= Beginning of Section =

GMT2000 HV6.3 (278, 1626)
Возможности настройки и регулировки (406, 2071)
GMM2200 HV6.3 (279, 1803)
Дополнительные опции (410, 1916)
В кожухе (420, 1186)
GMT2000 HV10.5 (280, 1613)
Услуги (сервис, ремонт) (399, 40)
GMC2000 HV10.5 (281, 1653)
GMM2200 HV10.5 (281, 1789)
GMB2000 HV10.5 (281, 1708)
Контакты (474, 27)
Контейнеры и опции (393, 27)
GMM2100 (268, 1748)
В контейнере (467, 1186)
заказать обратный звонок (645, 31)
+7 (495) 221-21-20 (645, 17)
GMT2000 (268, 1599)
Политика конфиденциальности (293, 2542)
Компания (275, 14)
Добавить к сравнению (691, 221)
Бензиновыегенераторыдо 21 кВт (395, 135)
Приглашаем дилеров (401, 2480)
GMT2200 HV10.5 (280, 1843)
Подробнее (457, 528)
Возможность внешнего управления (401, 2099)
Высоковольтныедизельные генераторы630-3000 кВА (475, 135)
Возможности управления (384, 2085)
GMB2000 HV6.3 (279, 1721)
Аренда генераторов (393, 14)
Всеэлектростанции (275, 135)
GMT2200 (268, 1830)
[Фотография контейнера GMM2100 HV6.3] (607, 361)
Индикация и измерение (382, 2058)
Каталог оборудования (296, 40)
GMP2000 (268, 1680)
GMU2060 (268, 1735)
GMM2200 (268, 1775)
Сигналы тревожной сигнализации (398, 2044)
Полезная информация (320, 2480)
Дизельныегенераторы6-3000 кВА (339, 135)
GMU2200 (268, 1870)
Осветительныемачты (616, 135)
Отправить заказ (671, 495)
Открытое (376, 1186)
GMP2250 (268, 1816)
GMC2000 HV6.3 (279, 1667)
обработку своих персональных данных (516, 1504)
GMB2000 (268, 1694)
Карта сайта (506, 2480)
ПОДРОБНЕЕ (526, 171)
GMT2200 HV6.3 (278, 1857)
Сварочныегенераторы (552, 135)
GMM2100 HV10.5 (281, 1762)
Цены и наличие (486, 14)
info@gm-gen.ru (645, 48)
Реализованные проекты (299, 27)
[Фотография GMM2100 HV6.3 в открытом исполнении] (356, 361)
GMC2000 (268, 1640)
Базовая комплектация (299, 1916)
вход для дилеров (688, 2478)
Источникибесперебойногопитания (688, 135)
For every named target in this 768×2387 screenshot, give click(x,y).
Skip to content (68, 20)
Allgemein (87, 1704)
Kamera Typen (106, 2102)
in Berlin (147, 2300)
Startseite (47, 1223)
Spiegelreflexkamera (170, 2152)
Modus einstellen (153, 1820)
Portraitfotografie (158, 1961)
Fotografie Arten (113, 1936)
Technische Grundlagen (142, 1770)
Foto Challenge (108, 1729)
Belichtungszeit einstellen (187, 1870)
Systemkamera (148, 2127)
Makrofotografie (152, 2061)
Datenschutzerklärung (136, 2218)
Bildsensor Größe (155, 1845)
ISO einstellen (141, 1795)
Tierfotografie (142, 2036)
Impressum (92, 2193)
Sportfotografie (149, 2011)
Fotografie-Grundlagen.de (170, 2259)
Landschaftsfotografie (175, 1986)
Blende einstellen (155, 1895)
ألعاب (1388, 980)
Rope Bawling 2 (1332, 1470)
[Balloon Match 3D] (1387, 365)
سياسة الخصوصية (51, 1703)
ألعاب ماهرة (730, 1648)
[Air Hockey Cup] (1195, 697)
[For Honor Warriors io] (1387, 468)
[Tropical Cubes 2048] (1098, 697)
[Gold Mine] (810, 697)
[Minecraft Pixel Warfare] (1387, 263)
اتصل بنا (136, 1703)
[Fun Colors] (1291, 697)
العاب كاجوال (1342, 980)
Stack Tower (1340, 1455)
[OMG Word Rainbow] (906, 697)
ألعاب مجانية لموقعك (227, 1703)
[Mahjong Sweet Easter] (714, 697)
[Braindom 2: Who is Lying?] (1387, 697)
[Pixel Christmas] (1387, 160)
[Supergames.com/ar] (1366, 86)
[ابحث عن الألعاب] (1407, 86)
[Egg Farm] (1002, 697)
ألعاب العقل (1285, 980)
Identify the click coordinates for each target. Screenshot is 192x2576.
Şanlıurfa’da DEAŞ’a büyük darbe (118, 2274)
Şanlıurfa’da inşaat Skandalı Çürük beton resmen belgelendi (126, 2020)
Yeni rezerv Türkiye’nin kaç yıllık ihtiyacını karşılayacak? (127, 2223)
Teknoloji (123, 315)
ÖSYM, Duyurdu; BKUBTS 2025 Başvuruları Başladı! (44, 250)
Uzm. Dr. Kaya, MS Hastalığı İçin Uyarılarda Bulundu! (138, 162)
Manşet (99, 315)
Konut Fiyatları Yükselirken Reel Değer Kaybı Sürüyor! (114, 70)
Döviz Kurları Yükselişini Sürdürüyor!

= End of Section =

• **WHAT YOU WILL DO**
Repeat the entries above exactly, from the first line through the line containing "GMT2000 (268, 1599)".

• **OUTPUT BELOW**
GMT2000 HV6.3 (278, 1626)
Возможности настройки и регулировки (406, 2071)
GMM2200 HV6.3 (279, 1803)
Дополнительные опции (410, 1916)
В кожухе (420, 1186)
GMT2000 HV10.5 (280, 1613)
Услуги (сервис, ремонт) (399, 40)
GMC2000 HV10.5 (281, 1653)
GMM2200 HV10.5 (281, 1789)
GMB2000 HV10.5 (281, 1708)
Контакты (474, 27)
Контейнеры и опции (393, 27)
GMM2100 (268, 1748)
В контейнере (467, 1186)
заказать обратный звонок (645, 31)
+7 (495) 221-21-20 (645, 17)
GMT2000 (268, 1599)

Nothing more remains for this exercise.